*Problem*
Copy out exactly the lines from the one with "Click the 'Titel" through the last line of the listing below, both included, but none of the pictures.
■ ■ ■ ■ ■
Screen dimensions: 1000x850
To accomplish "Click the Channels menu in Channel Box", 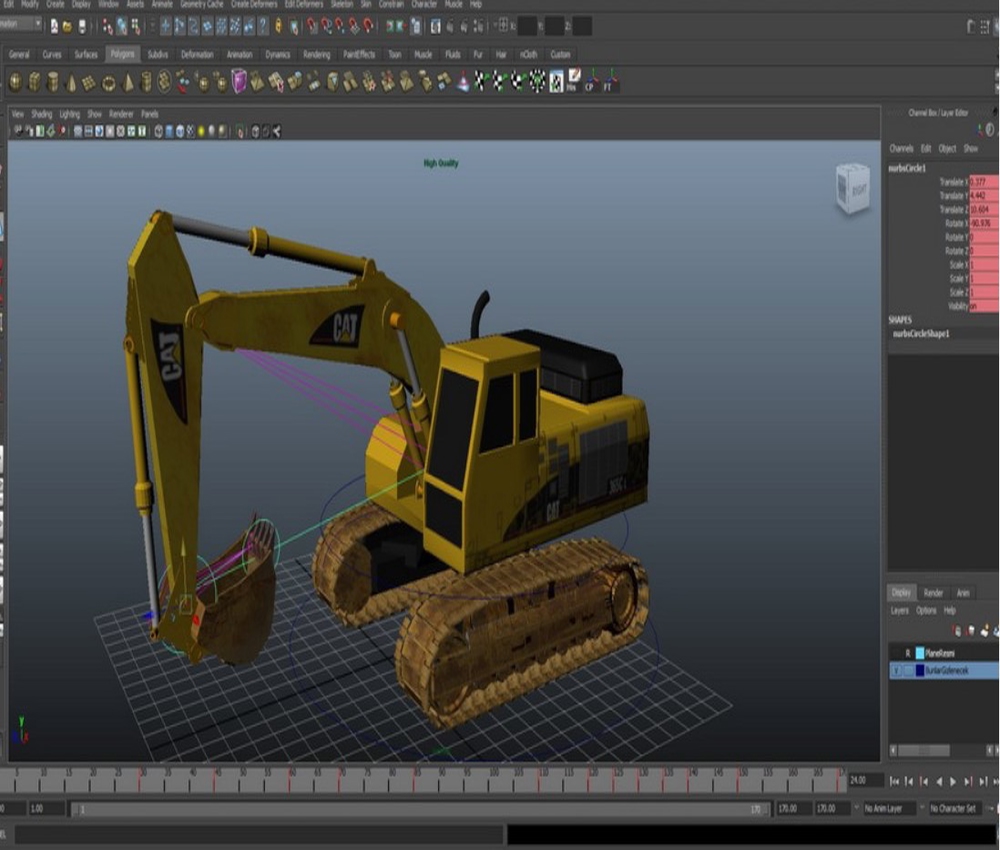I will [x=901, y=148].
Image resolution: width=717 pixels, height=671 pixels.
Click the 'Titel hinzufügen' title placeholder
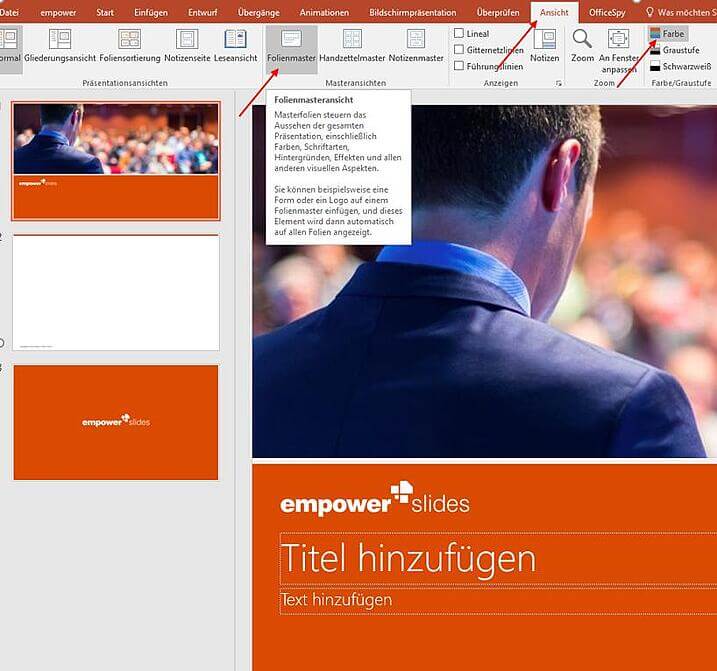(x=408, y=558)
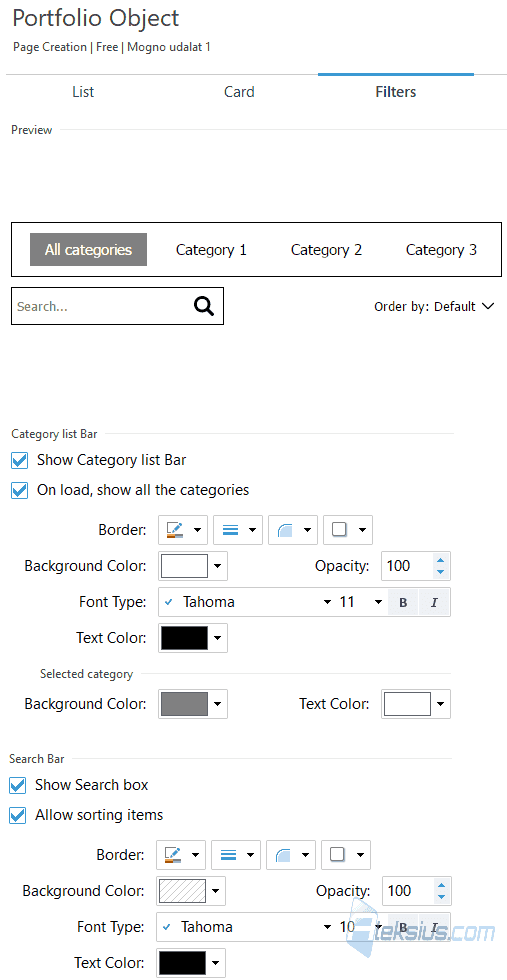Open rounded corner border option for Category Bar
This screenshot has height=980, width=507.
pyautogui.click(x=293, y=530)
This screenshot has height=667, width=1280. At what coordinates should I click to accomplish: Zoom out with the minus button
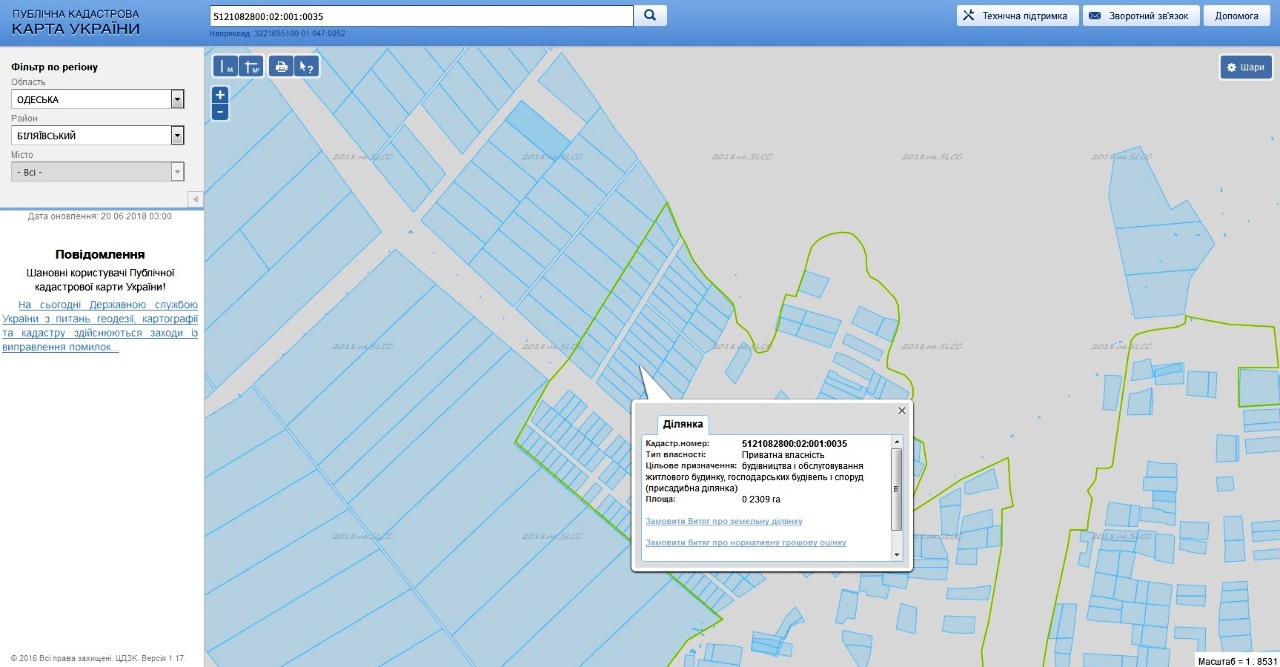(220, 112)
■ ■ ■ ■ ■
*Response*
Click the 'Titel hinzufügen' title placeholder
(x=408, y=558)
Open rounded corner border option for Category Bar
This screenshot has height=980, width=507.
pyautogui.click(x=293, y=530)
This screenshot has height=667, width=1280. At what coordinates should I click to accomplish: Zoom out with the minus button
(220, 112)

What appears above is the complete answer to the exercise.